◆ EXERCISE ◆
The listing below should be printed in full and exactly, apart from its images.

======== DATA IN THIS EXERCISE

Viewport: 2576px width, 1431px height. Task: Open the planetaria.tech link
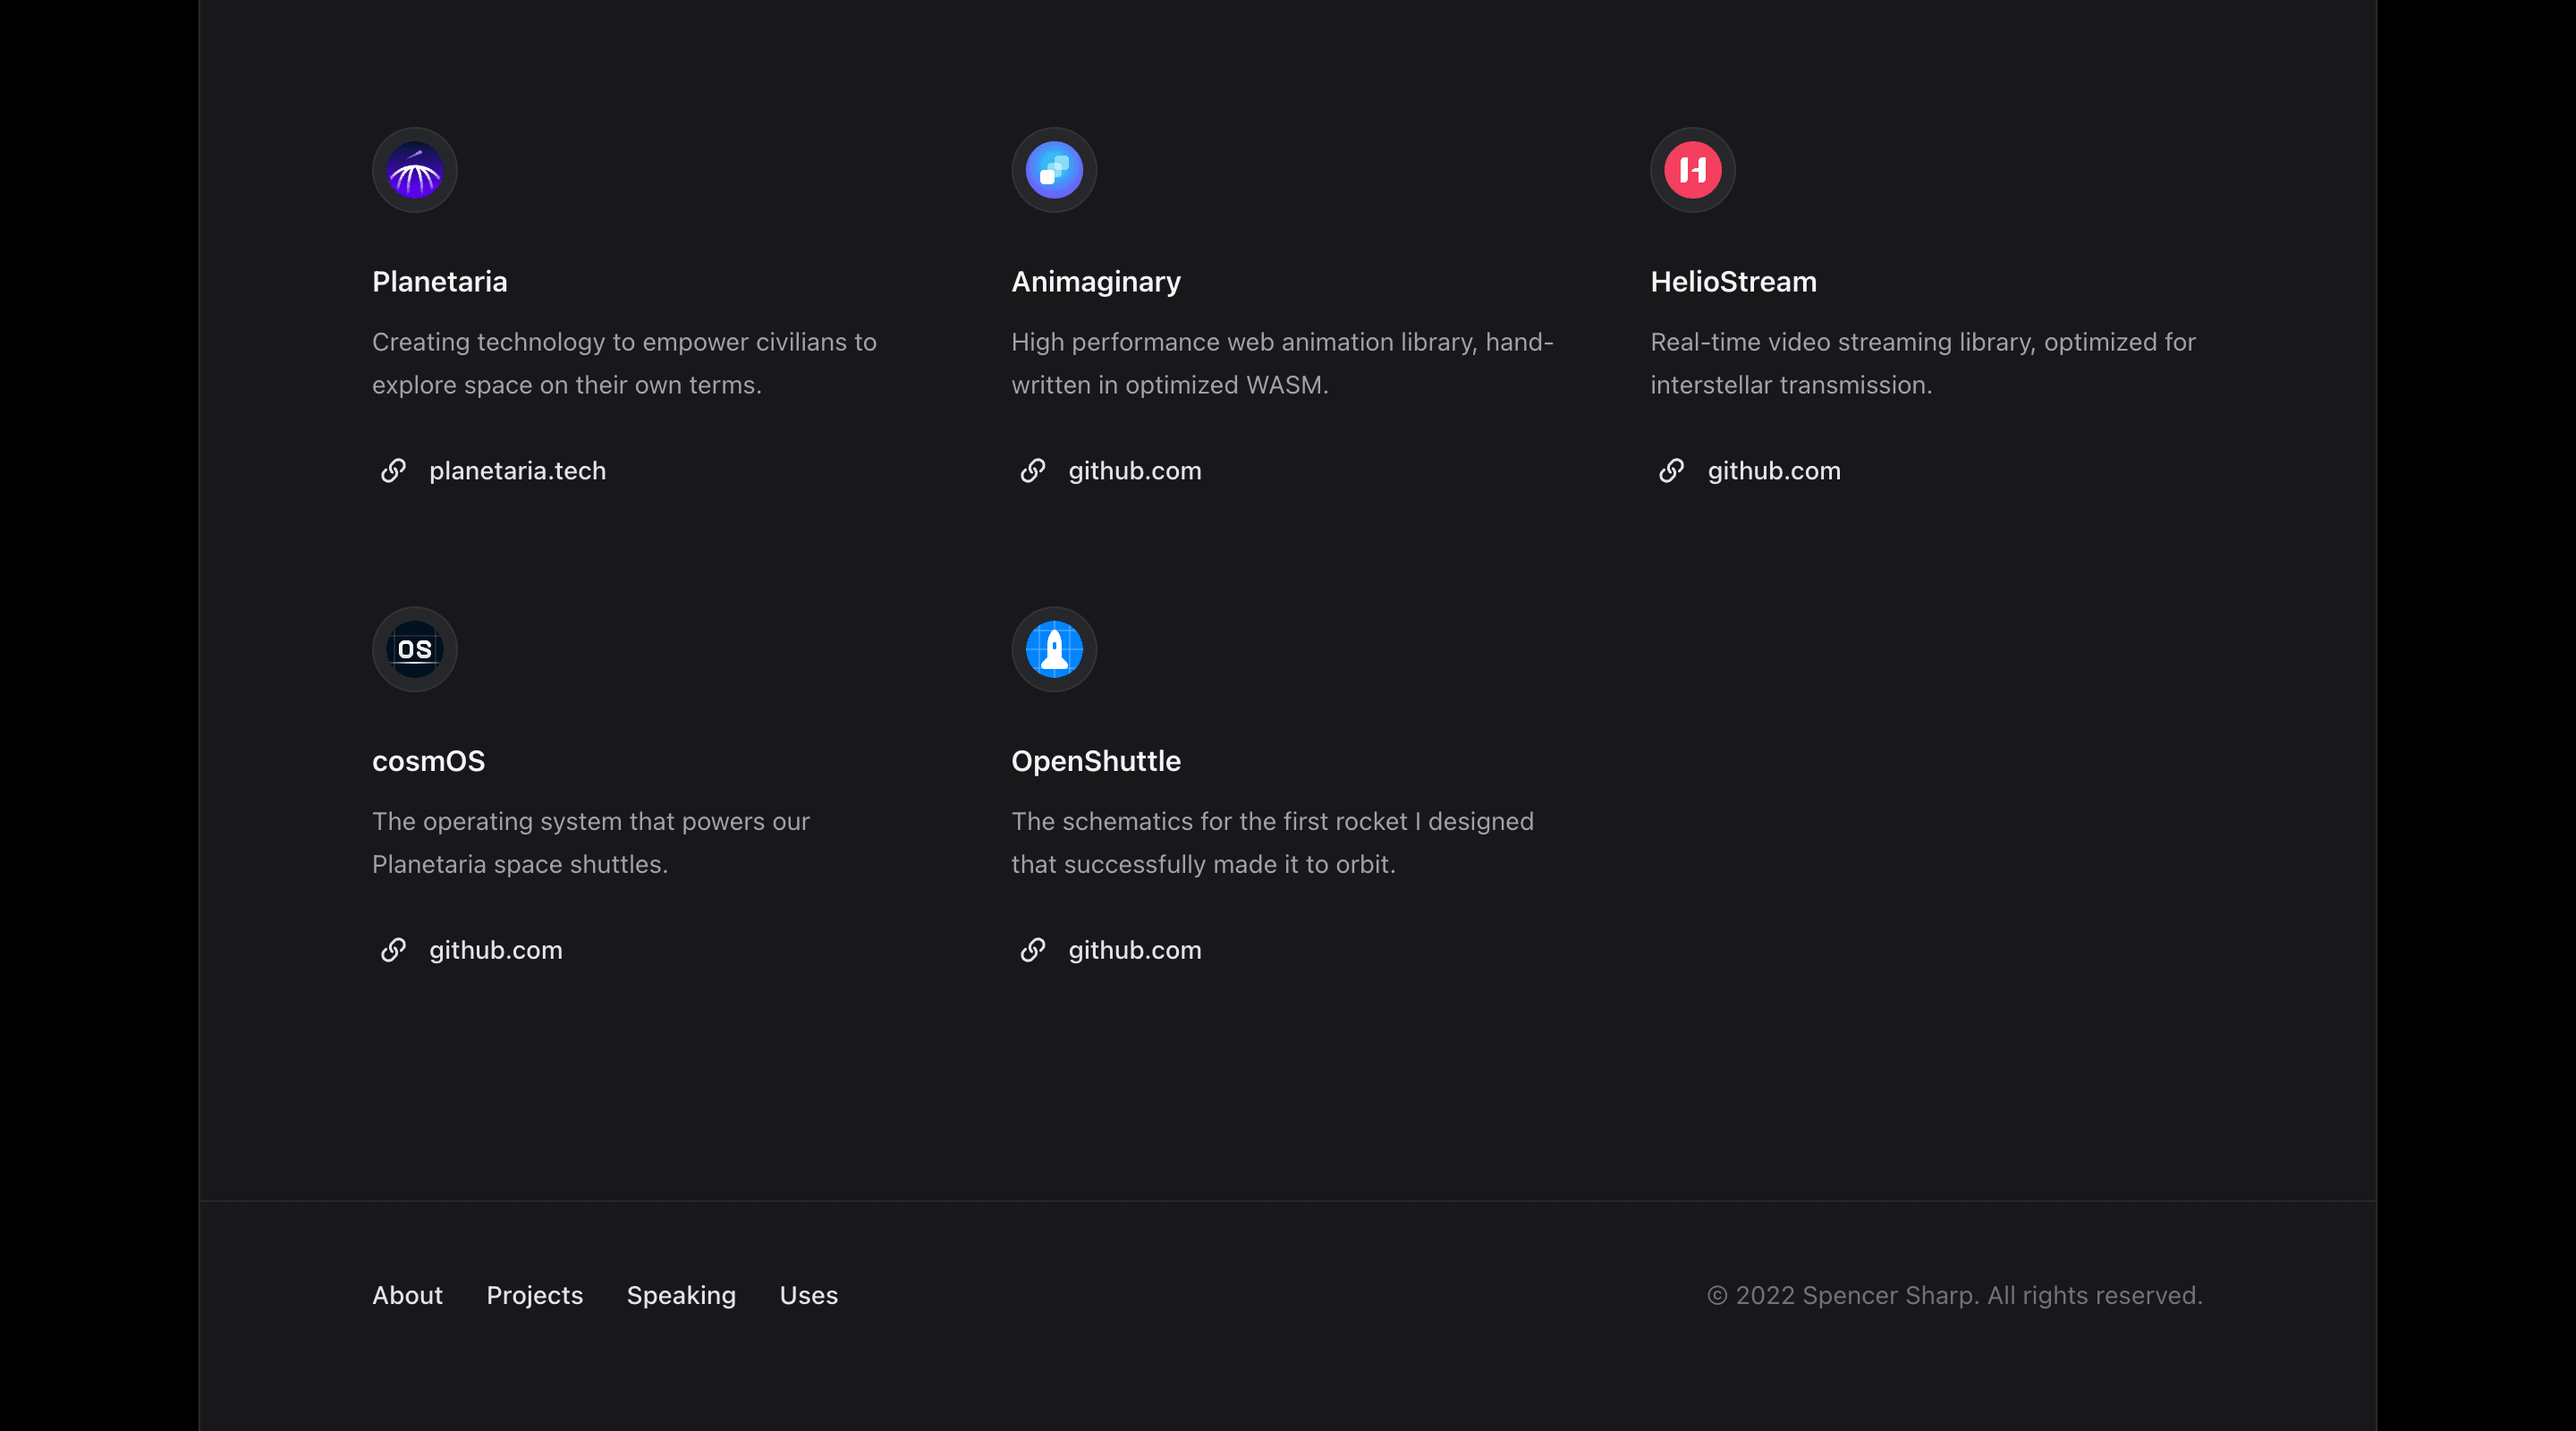[x=517, y=471]
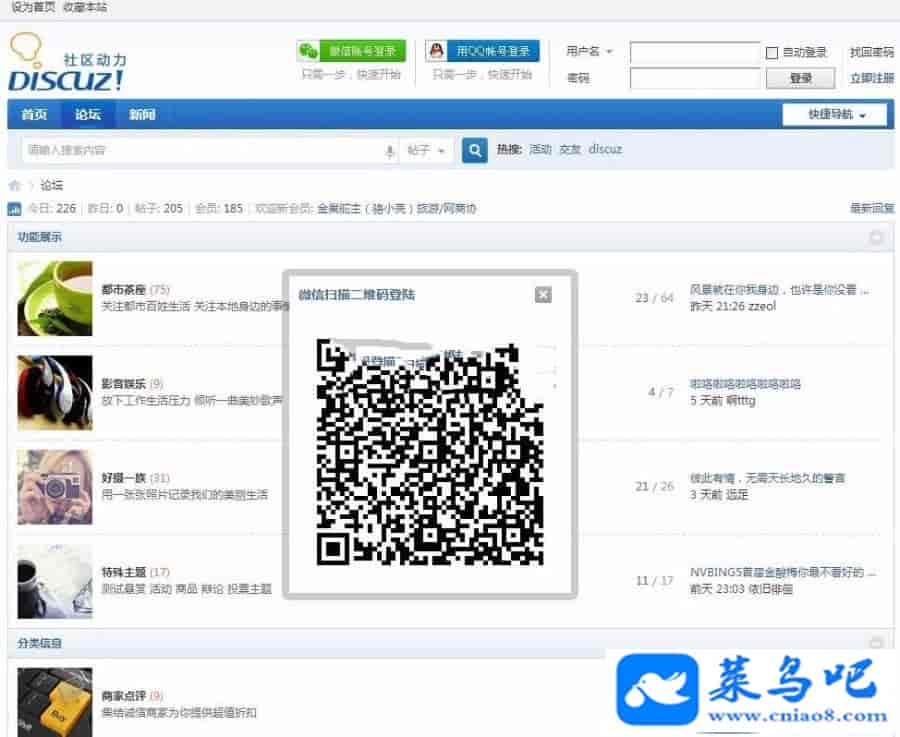The height and width of the screenshot is (737, 900).
Task: Click the 登录 button
Action: point(800,78)
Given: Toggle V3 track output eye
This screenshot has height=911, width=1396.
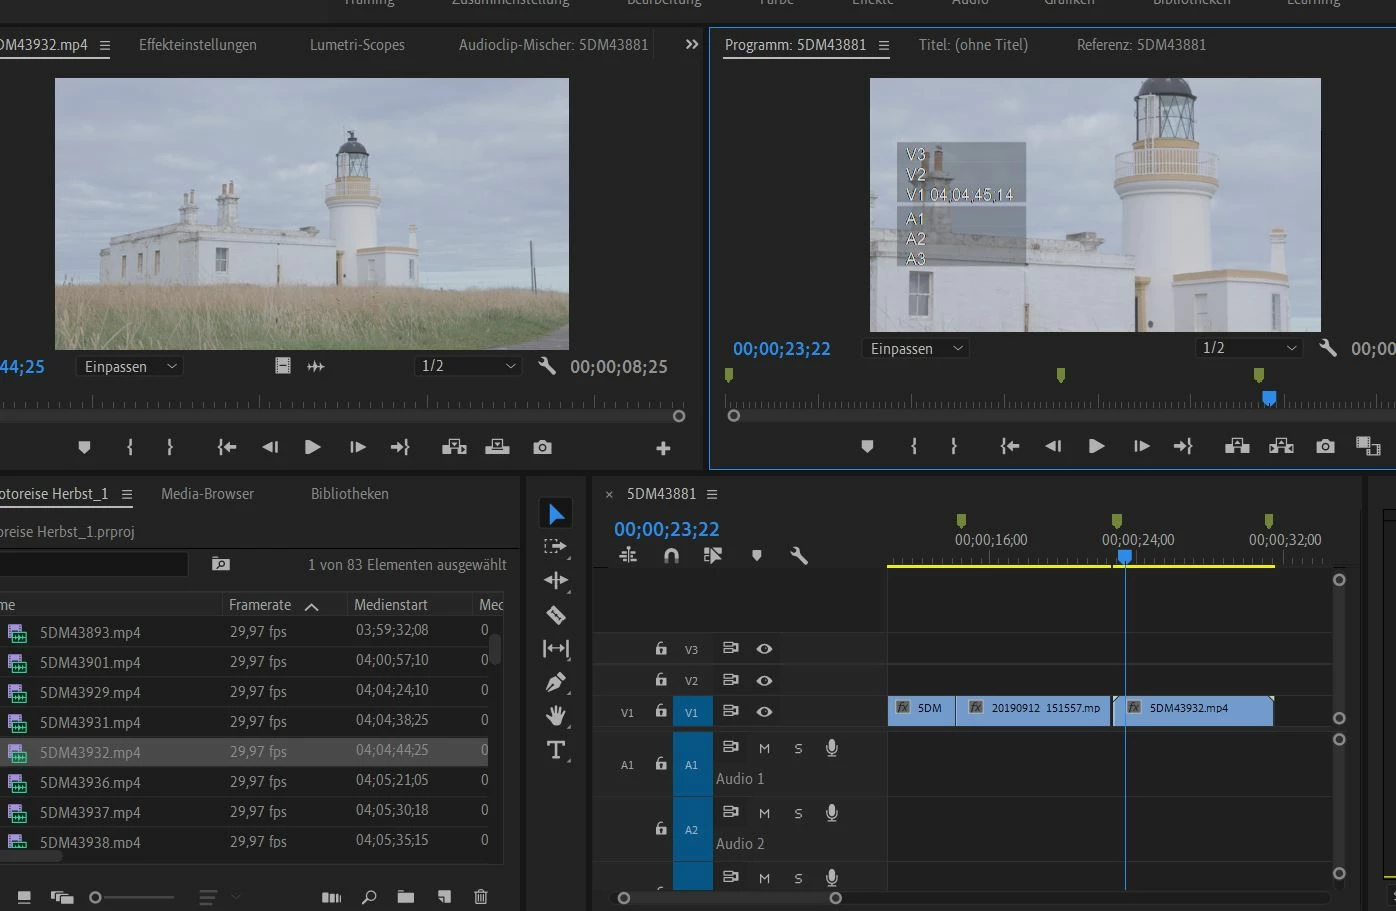Looking at the screenshot, I should (x=764, y=649).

================

◆ OUTPUT ◆
Viewport: 2576px width, 1431px height. Task: Open the planetaria.tech link
[x=517, y=471]
The height and width of the screenshot is (737, 900).
Task: Click the 登录 button
Action: point(800,78)
Given: Toggle V3 track output eye
This screenshot has height=911, width=1396.
Looking at the screenshot, I should (x=764, y=649).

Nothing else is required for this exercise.